Pixel coordinate grounding data

>>

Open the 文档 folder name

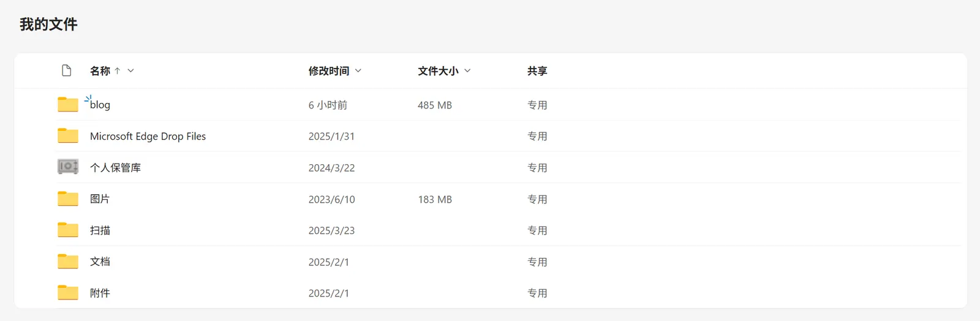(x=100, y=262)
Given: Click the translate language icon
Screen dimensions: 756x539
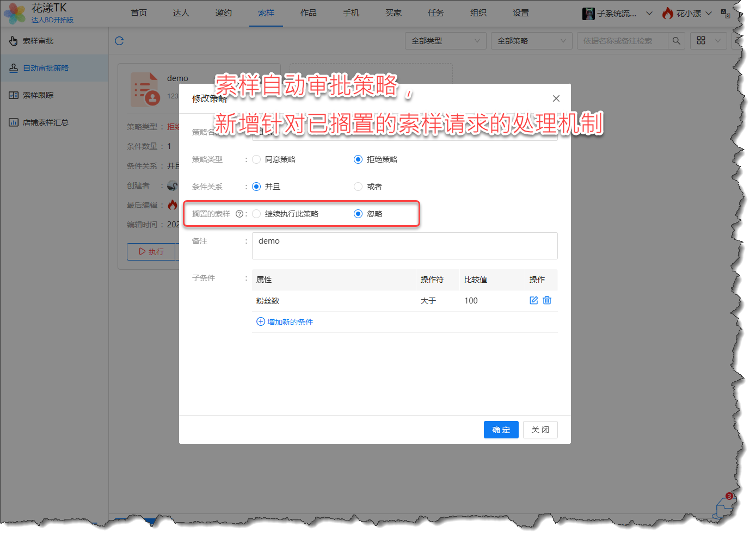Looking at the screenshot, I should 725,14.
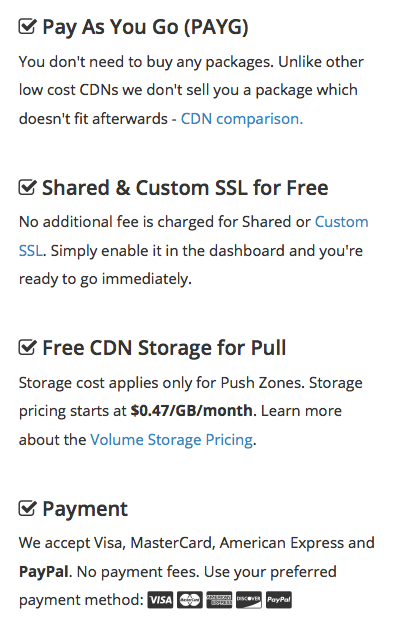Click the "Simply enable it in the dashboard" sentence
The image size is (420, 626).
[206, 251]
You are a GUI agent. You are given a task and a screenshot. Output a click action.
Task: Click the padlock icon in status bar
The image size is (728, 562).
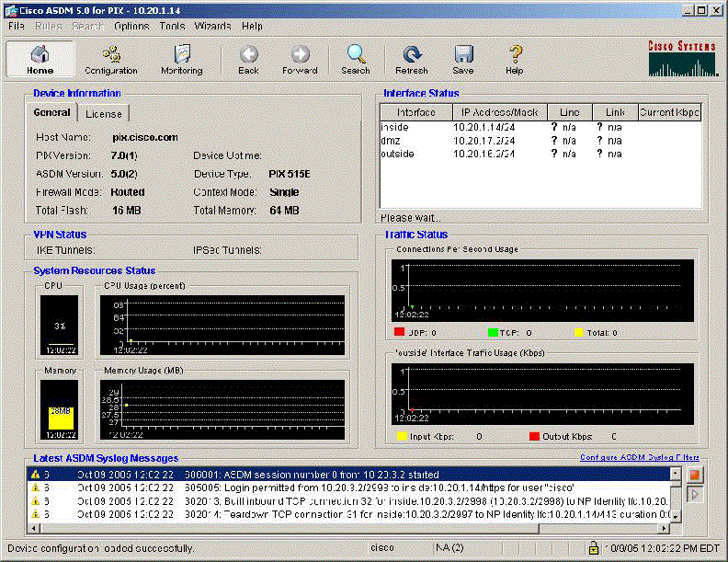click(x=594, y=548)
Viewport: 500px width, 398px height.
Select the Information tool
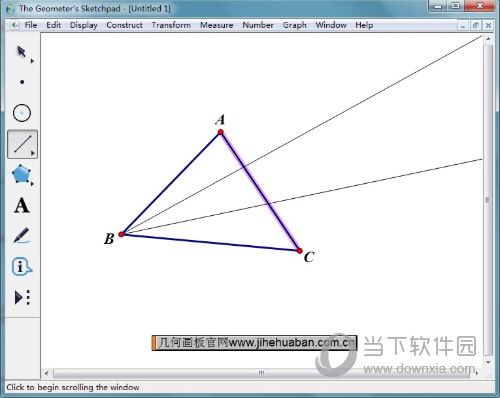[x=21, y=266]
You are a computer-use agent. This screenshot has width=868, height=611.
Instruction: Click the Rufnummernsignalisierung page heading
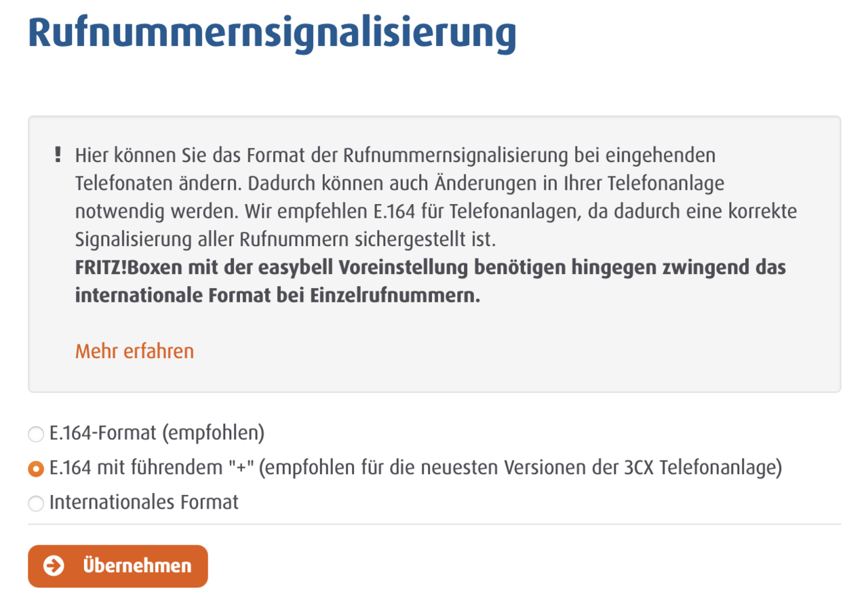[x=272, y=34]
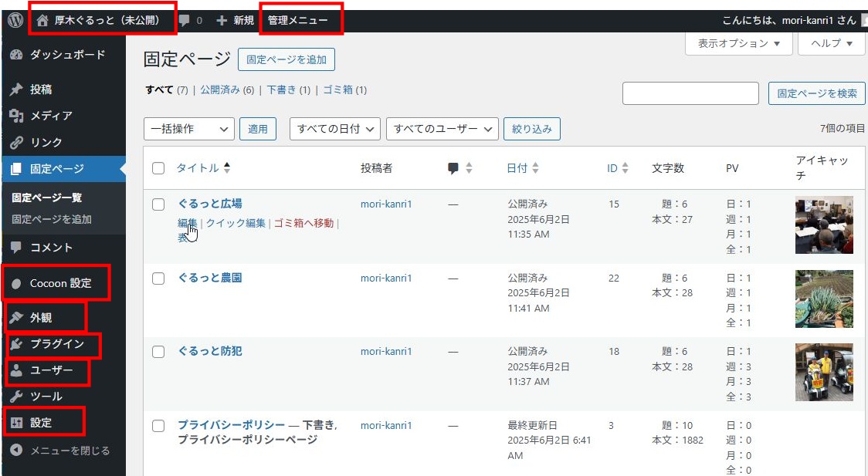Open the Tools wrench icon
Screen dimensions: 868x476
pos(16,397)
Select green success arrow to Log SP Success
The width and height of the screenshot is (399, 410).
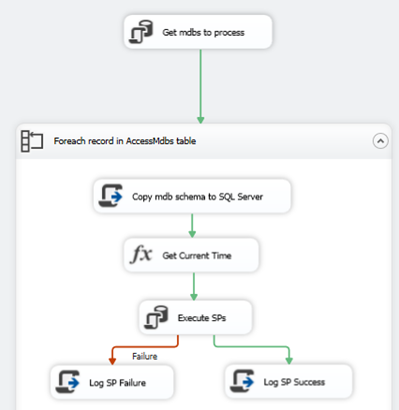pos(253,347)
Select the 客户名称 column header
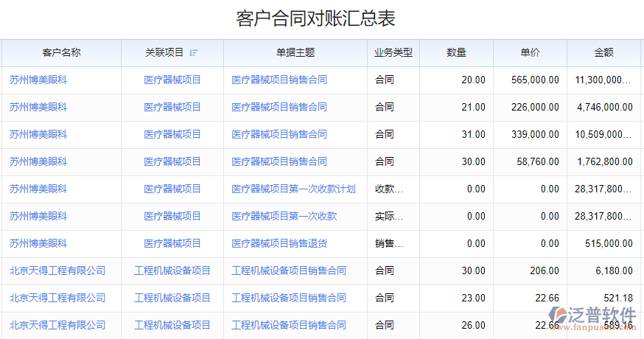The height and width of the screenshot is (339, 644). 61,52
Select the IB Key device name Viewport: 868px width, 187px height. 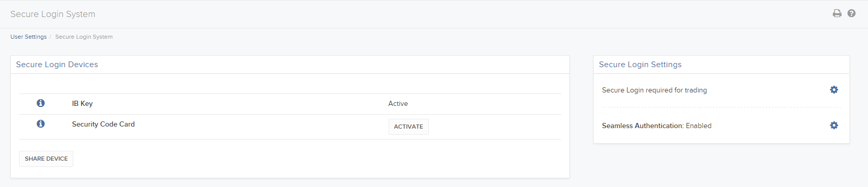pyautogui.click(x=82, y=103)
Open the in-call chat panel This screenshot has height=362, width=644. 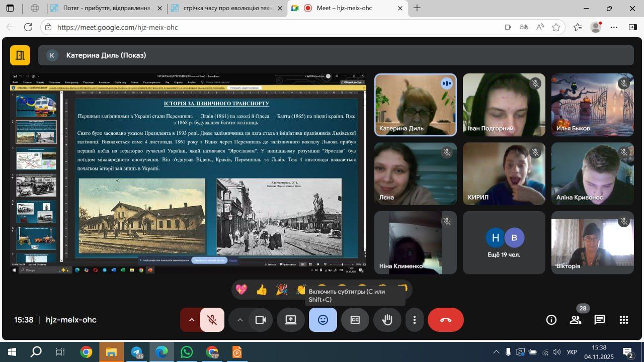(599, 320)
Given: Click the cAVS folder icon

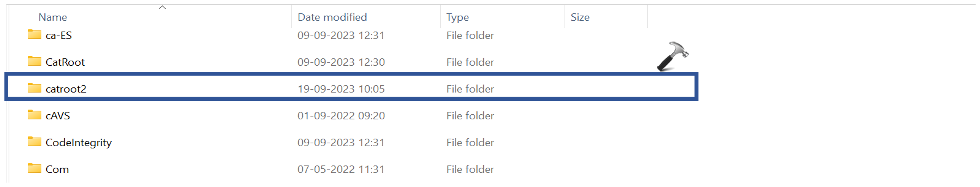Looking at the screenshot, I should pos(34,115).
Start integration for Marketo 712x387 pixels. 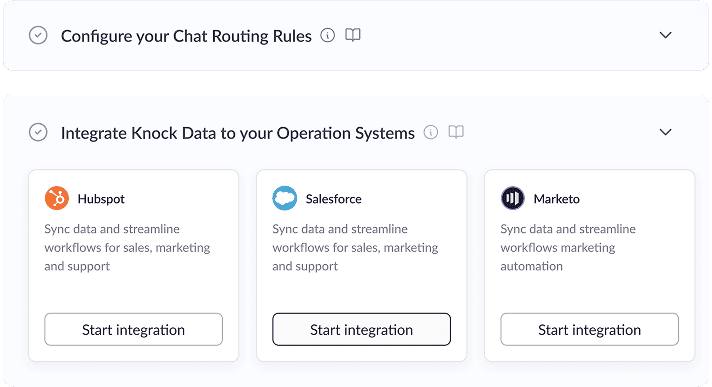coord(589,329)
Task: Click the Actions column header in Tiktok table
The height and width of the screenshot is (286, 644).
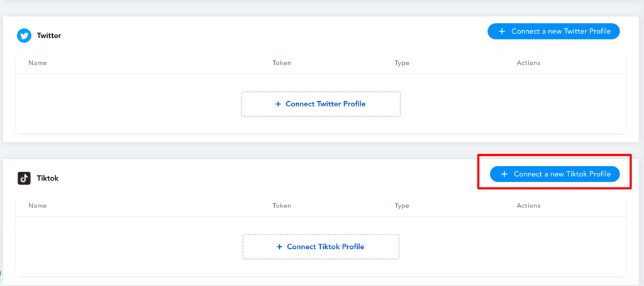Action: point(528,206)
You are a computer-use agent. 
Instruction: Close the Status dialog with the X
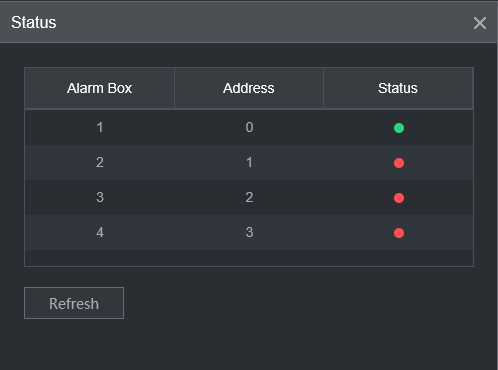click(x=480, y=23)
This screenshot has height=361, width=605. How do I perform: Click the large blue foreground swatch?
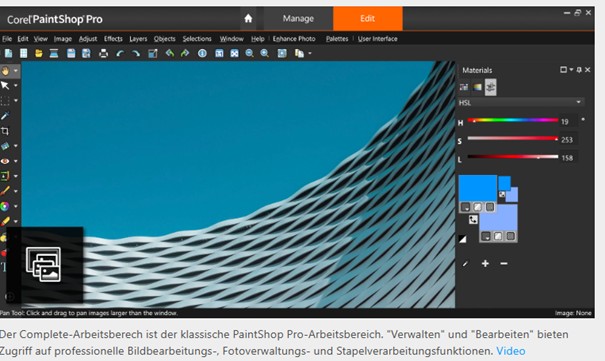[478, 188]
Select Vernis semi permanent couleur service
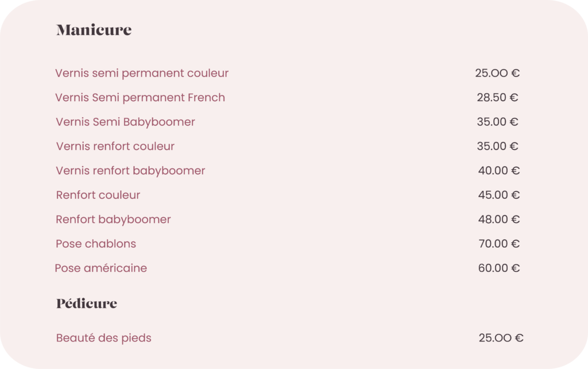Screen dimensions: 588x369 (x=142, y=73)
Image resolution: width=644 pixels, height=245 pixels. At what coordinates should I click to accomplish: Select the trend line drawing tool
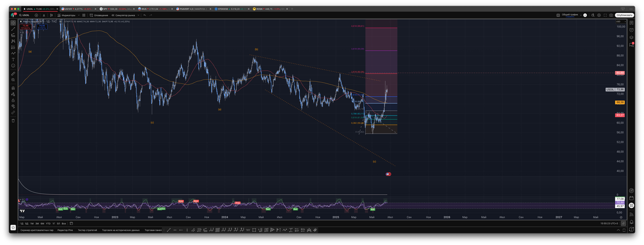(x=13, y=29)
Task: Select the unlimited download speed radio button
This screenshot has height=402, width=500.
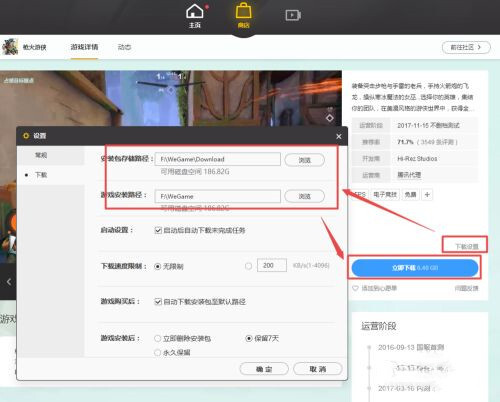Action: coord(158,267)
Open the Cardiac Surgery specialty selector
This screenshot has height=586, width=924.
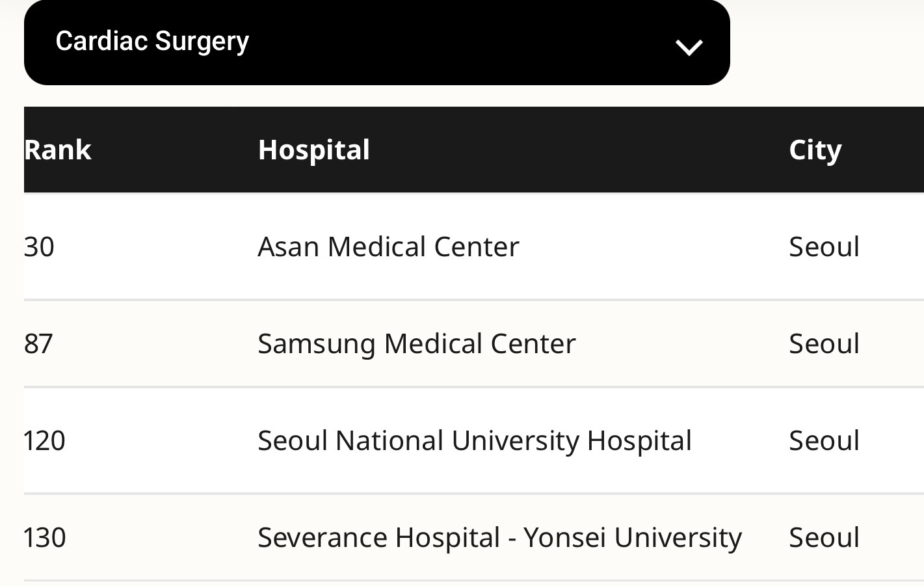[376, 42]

<<

Task item
Every line above that includes the word "computer" should be listed.

Output of the task
You are a computer-use agent. This screenshot has width=868, height=611.
You are a computer-use agent. 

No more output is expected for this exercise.